Joel Barbour, owner and creative director of The Great PNW Inc., spent his youth in Spokane skateboarding, riding dirt bikes, and surrounded by art.
Combining those interests with his love for the Pacific Northwest led Barbour to create The Great PNW, a Spokane-based apparel company that now grosses over $1 million in annual sales.
Barbour, 34, grew up in the Hillyard neighborhood and in Mead, where he attended Mount Spokane High School. He later went to Spokane Falls Community College to earn his associate degree in graphic design. Throughout those years, his grandmother infused in him a love for art, Barbour says.
“She always had me and my brothers doing fine art and going to the Spokane Arts School … taking summer classes,” Barbour says. “She had an art studio in her house. Even throughout college, every Wednesday, we’d have lunch and we’d do some type of fine art in her studio.”
Barbour also was immersed in Spokane’s rich outdoor sports culture and says he soaked up the marketing of apparel brands that cater to enthusiasts of snowboarding and skateboarding.
After a brief stint at the Inlander newspaper, Barbour joined Spokane marketing company Seven2 as a motion graphics designer. Simultaneously, he was designing skateboards and apparel for free for friends who owned skate shops.
Barbour says his love for the Pacific Northwest extends throughout the region, but it was difficult to find clothing that celebrated the Northwest stylishly.
“If you wanted a shirt that said ‘Northwest’ or ‘PNW,’ the only way you were going to get that would be to go through the airport or be in a little touristy town on the Oregon coast, and even then, it would be cheesy,” Barbour says. “I knew if I felt this way, other people probably felt this way.”
He used his video-design skills to create a Kickstarter crowdfunding campaign in 2012 to launch The Great PNW. Within two days, the campaign received about $8,000.
While he continued to work at Seven2, Barbour launched The Great PNW from a small building in the backyard of his South Hill home in 2013. Although some local retailers carry the brand, The Great PNW itself has never had a brick-and-mortar retail store, instead selling products online.
The brand quickly took off and has been growing steadily in the following years. Last October, the company moved into an 8,000-square-foot office and warehouse space it built at 519 N. Sycamore. The building also houses Bison Printing LLC, which The Great PNW frequently uses for screen printing.
Barbour says that throughout the company’s history, he has focused on hiring friends.
“That has worked in some instances, and it’s also not worked. I’ve straight up had to fire one of my good buddies,” he says.
But hiring friends also means that Barbour feels loyal to his employees. He says that loyalty pushes him to continue the success of The Great PNW.
“Having a consumer (enjoy) a product is the end result of having a good team, where people are thriving in their talents and their skills and they are challenged.”
Grayson Ervin, president of Bison Printing, says that while The Great PNW now has grown, Barbour isn’t in danger of becoming a figurehead.

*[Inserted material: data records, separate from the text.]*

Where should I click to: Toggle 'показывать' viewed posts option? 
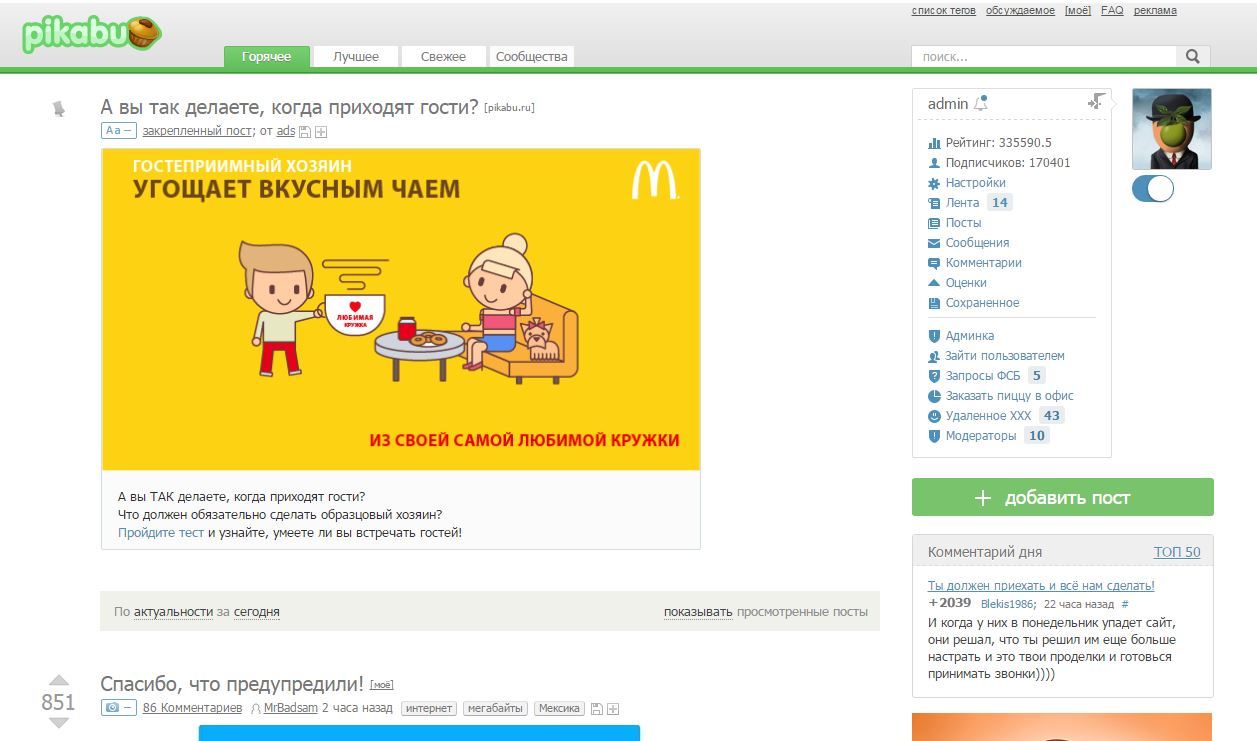pos(697,612)

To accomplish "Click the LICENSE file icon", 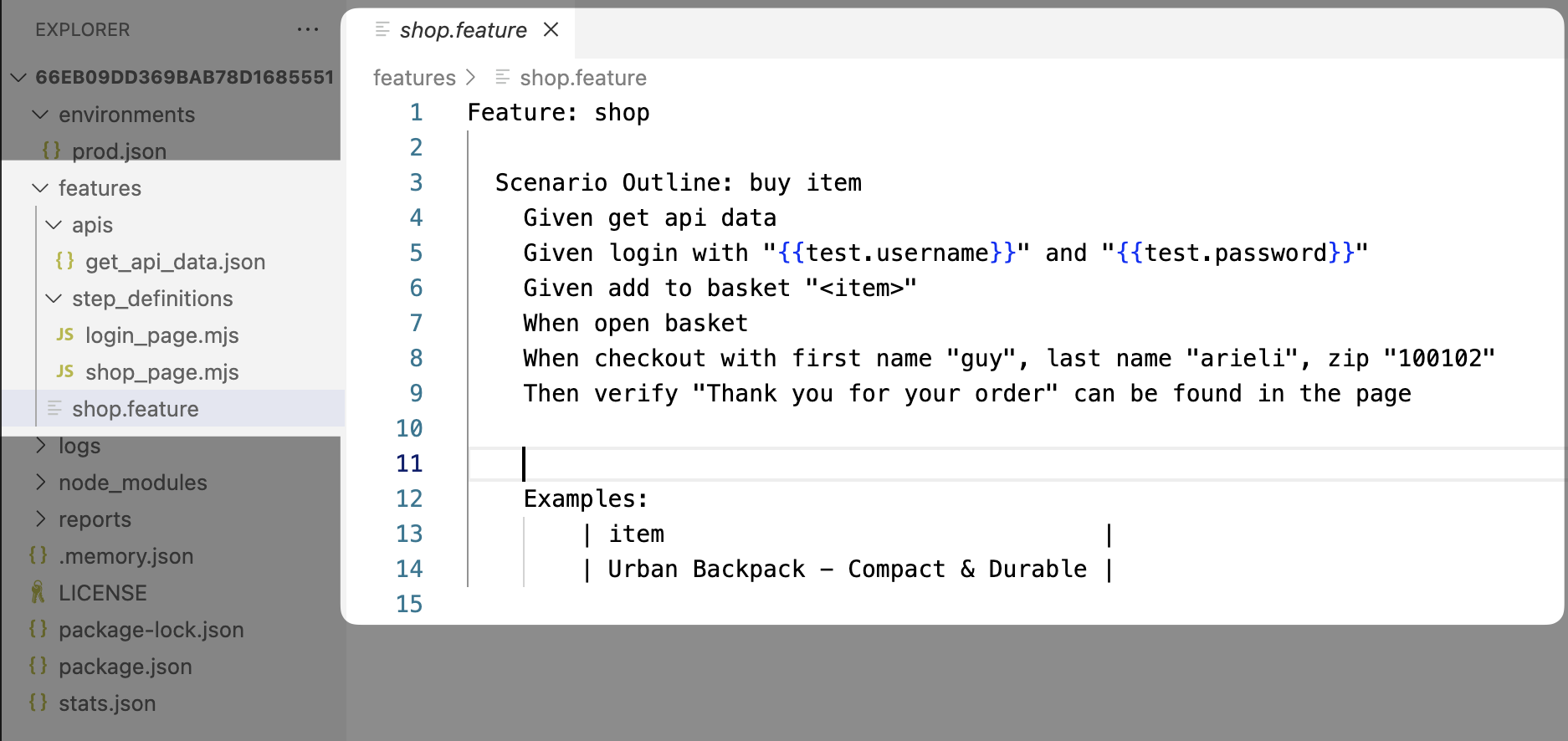I will click(38, 592).
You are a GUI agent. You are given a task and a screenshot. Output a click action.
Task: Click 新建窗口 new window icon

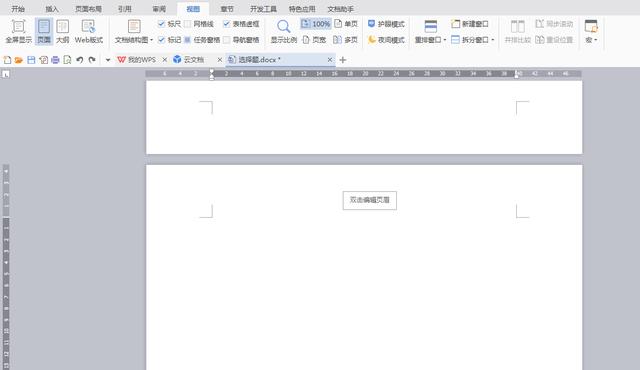470,24
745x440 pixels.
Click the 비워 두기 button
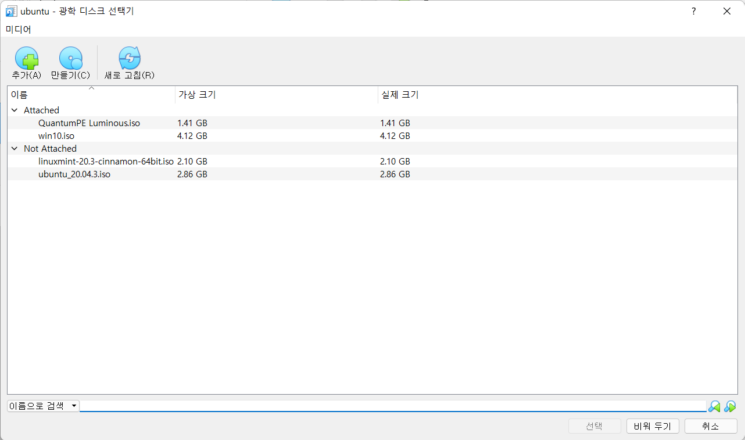pos(653,426)
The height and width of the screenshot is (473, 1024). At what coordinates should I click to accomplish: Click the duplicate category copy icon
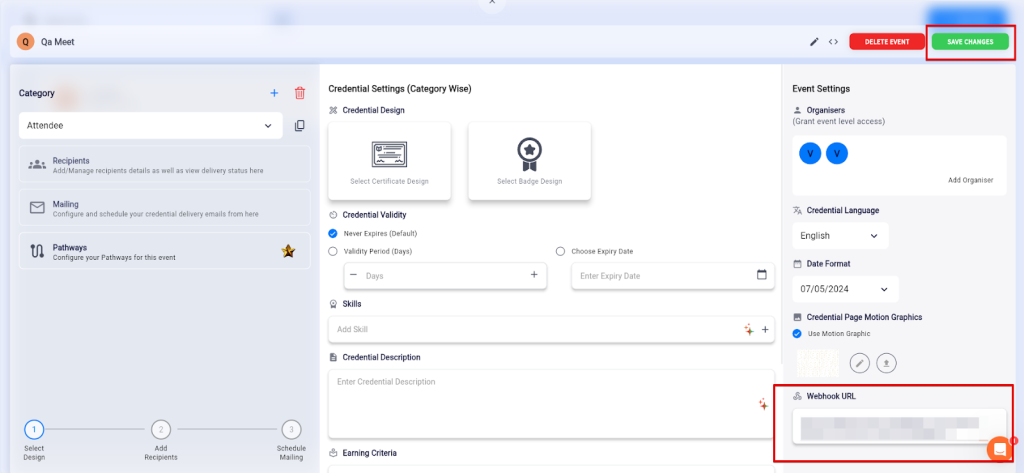(299, 126)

“There are a lot of people around him, but so much—from the designs to day-to-day operations to marketing—all comes back to him,” Ervin says. “For a long time, every single design that was put out by The Great PNW was his artwork only.”
Barbour says he doesn’t have an overarching plan for The Great PNW, preferring to take each day as it comes.
“The big thing that fuels me is that I know that I’m living and doing, right now, at this moment, what I’m supposed to be doing at this point in my life,” he says.